One of my sons went into the Marine Corps. One I had to throw out for stealing from me. Both of them could have expected a free ride at a local community college for two years but they would have had to work full time to support their vehicles and insurance. The oldest one doesn't need it and the younger one has turned out just fine.
By your definition, my kids have **nothing** from my house. Both of them have turned out well **in the long run for my youngest** My child support was used to support the house that they lived in **$1100 per month** pay the utilities that they contributed to, the food they consumed, the gas in their cars, their insurance.....and they're both grateful that they had that as I WORKED full time and contributed to their standard of living.
My ex paid nothing near 25% of his net income. I however, put 100% of my net income into things that included my children and I didn't have spare money to put away for college, life insurance, bonds, or savings accounts for my kids.
If your kid gets a job at 16, are you also going to argue that HIS income should be calculated into your child support?
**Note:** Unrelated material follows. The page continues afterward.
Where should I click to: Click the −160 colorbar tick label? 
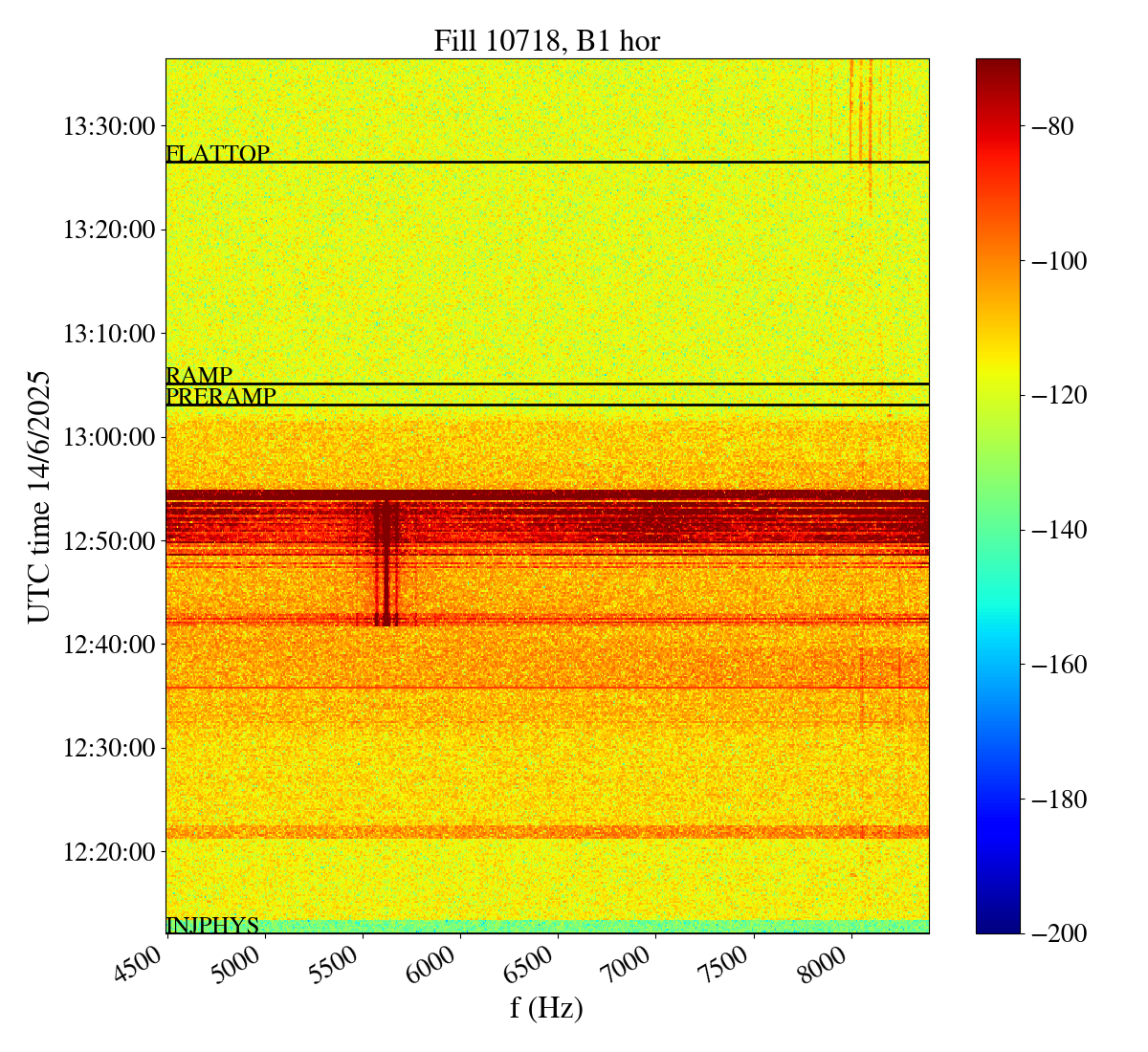tap(1055, 665)
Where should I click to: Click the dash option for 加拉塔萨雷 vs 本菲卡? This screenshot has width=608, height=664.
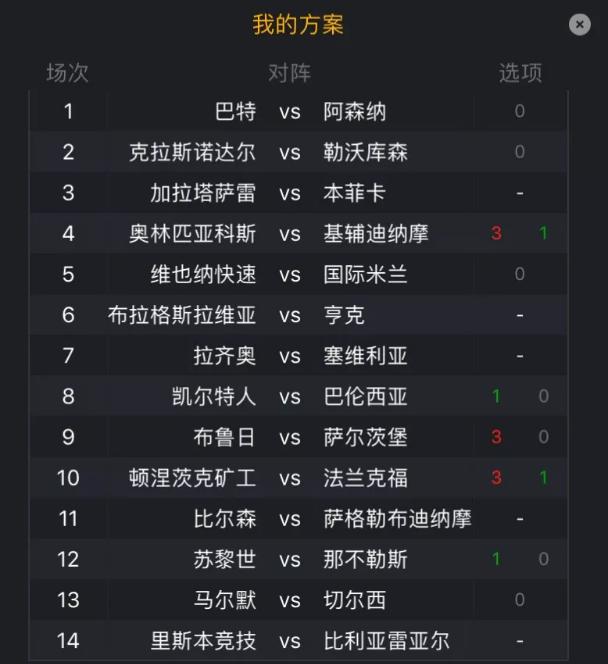tap(520, 194)
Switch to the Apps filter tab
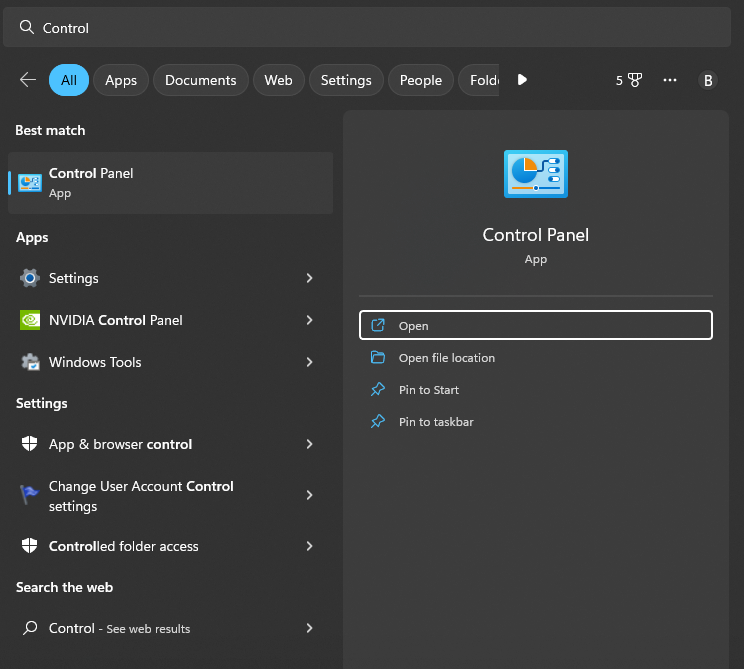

My kids with **nothing** are doing just fine. I'm sure that your kid will also. Children are **owed** NOTHING by their parents. They are provided with the things they need to live their life. That's called raising a child. Many parents can't afford to pay for college c_jane and rely on scholarships, working, financial aid and loans. If they come from an intact family, have they gotten **NOTHING** from that house?
I'd argue that they have, it's just not tangible.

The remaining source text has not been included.